Inhibition of intrinsic thrombin generation by aprotinin. Figure 2a. 20 μl unfrozen pooled normal plasma, supplemented with 0 KIU/ml (O), 25 KIU/ml (ô), 50 KIU/ml (▵), 100 KIU/ml (□), 200 KIU/ml (▴), or 400 KIU/ml (•) aprotinin, were tested in the INCA (U-wells).
CRT = 10 min (•), CRT = 15 min (▪).
Arginine dose-dependently inhibits INCA (Fig. 3). The IC50 values were about 12 mM for commercially available arginine for i.v. infusion and about 8 mM for alkaline arginine (at pH 8.7).
Inhibition of intrinsic thrombin generation by arginine. Figure 3a. Unfrozen pooled normal plasma was supplemented with 0–40 mM arginine. 50 μl samples in F-wells were tested in the INCA: 0 mM (ô), 5 mM (▴), 10 mM (•), 20 mM (♦), or 40 mM (▪) arginine.
4 min CRT (▴), 5 min CRT (•), 6 min CRT (▪), 7 min CRT (X), 8 min CRT (*).
Normal plasma supplemented with 1.2 g/l purified fibrinogen containing 1% soluble fibrin resulted in a 50% decrease of IIa–generation: plasmatic fibrin entraps generated thrombin, that is why fibrin can be considered as antithrombin I (8). This decrease in IIa-generation was independent of added anticoagulant.
Discussion
The APTT does not reflect the efficiency of some important clinically used anticoagulants, such as e.g. the LMWH [Fareed et al. 2004]. The SiO2 amount used to trigger the INCA is about 100fold below the contact activator amount used for the APTT, and in contrast to the usual global coagulation test APTT the plasma matrix in the INCA is not significantly changed (only 1 part of reagent to 10 parts of citrate plasma).
The INCA monitors the anticoagulant potency of anti-factor Xa or anti-thrombin drugs [Tobu et al. 2004]: LMW-heparins are powerful inhibitors of IIa generation, especially via inhibition of factor Xa. In an INCA test version with an assay incubation at 37°C prolonged to 12 min (INCA-12) patient APTT values of about 40 s correspond to about 1 IU/ml IIa generation, APTT values of 50–60 s to about 0.2 IU/ml IIa (36 s = 100% of norm APTT; 4.3 ± 1.4 IU/ml IIa = 100% of norm IIa generation) [Stief et al. 2006].

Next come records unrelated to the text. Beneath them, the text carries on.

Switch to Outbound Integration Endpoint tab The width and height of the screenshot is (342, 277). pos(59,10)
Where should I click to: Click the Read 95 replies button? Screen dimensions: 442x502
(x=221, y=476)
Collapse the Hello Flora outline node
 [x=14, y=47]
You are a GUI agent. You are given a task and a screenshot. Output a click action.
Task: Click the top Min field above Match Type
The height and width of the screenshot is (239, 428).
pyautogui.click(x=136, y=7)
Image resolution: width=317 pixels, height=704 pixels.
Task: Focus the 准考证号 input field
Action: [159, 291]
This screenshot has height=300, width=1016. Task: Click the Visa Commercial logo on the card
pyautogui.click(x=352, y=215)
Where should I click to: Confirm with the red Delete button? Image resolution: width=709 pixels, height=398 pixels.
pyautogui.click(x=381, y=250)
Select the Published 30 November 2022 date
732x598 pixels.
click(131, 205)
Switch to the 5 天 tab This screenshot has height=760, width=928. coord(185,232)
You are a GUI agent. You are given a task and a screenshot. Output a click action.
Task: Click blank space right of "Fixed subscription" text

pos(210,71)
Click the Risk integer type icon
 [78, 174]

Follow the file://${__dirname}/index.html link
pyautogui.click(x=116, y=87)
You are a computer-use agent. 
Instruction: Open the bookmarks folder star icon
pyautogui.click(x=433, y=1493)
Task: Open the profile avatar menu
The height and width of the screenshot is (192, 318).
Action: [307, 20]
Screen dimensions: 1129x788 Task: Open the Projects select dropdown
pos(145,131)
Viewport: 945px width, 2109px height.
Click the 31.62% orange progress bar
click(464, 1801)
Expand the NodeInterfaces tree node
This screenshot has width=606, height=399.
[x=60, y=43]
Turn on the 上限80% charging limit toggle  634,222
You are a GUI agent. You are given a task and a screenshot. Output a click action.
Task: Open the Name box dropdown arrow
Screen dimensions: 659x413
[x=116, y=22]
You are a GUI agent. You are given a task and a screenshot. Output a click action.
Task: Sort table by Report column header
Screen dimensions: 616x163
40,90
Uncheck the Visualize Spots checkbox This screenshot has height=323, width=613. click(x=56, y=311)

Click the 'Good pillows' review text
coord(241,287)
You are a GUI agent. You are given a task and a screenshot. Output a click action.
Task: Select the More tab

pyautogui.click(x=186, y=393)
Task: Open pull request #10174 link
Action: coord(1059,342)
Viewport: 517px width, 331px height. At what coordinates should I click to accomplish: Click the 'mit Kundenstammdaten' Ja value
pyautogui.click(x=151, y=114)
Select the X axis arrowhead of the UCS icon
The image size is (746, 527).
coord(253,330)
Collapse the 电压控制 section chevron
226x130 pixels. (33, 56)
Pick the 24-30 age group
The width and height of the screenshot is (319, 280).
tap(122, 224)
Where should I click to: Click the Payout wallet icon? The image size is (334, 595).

The usual plasmatic unfractionated heparin concentrations in therapeutic anticoagulation are about 10fold higher than the IC50 values observed here in the INCA. The superior anticoagulant capacity of LMWH compared to unfractionated heparin might be due to some contact activating (pre-kallikrein to kallikrein folding) potential of unfractionated heparin, a polynegatively charged molecule of a molecular mass > 15000 Dalton [Kongsgaard et al. 1992]. In many clinical situations cells can fragment into phospholipid-microparticles that activate the intrinsic pathway of hemostasis and are thus of great pathophysiologic importance [Soriano et al. 2005; Boulanger et al. 2006].
10–20 mM arginine are common plasmatic concentrations in the so-called arginine-test in internal medicine [Appleton et al. 2002; Cylwik et al. 2005]. Therefore, arginine might be a new therapeutic option in patients with severe disturbances of the coagulation system [Lee and Downey; 2000].
It is suggested to measure the efficiency of any anticoagulant on intrinsic thrombin generation for each individual patient.